- [What needs to be done]:
In the data below, find the lines containing "agent" and say how many there are, nothing more.

[Supplied material Boundary: Start]

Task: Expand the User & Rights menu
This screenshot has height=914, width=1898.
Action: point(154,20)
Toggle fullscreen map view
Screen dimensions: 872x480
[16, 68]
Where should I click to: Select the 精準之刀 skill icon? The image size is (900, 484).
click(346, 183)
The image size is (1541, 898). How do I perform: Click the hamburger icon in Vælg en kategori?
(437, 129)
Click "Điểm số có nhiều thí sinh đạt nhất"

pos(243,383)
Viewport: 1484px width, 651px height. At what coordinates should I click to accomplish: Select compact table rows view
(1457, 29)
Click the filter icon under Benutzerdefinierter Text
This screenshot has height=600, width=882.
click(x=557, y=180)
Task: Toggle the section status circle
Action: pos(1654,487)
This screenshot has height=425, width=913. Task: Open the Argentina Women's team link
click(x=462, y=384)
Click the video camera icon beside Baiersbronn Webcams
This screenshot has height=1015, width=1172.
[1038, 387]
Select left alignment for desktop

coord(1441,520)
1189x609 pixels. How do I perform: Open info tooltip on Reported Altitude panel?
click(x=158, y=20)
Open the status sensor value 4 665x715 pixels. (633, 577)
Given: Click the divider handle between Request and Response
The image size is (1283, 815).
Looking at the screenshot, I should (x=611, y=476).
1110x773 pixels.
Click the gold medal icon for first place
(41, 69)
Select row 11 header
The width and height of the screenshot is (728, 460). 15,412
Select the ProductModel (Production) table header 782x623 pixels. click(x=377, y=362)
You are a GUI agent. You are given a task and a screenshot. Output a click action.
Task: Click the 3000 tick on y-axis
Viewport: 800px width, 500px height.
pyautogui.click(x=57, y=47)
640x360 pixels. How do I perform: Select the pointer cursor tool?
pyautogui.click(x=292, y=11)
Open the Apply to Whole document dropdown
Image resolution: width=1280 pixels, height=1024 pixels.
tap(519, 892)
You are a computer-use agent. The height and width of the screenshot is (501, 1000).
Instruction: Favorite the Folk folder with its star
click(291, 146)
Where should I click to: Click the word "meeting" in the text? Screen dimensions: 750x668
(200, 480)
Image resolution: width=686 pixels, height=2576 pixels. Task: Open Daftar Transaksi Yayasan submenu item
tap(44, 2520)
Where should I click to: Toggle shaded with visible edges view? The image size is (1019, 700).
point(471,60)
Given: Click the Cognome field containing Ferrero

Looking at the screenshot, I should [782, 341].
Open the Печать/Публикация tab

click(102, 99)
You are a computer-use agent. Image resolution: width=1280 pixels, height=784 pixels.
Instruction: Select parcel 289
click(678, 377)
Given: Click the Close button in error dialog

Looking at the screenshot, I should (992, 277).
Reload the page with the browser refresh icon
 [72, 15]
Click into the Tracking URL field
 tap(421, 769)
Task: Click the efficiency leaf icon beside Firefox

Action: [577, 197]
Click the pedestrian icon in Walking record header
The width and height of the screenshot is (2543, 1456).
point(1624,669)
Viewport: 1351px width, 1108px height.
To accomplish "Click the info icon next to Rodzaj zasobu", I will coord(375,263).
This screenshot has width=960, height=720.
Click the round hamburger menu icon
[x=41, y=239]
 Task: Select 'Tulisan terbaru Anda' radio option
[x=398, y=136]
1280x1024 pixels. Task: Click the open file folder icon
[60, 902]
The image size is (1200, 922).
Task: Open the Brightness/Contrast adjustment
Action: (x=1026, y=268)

[Supplied material Boundary: End]

- [Response box]:
3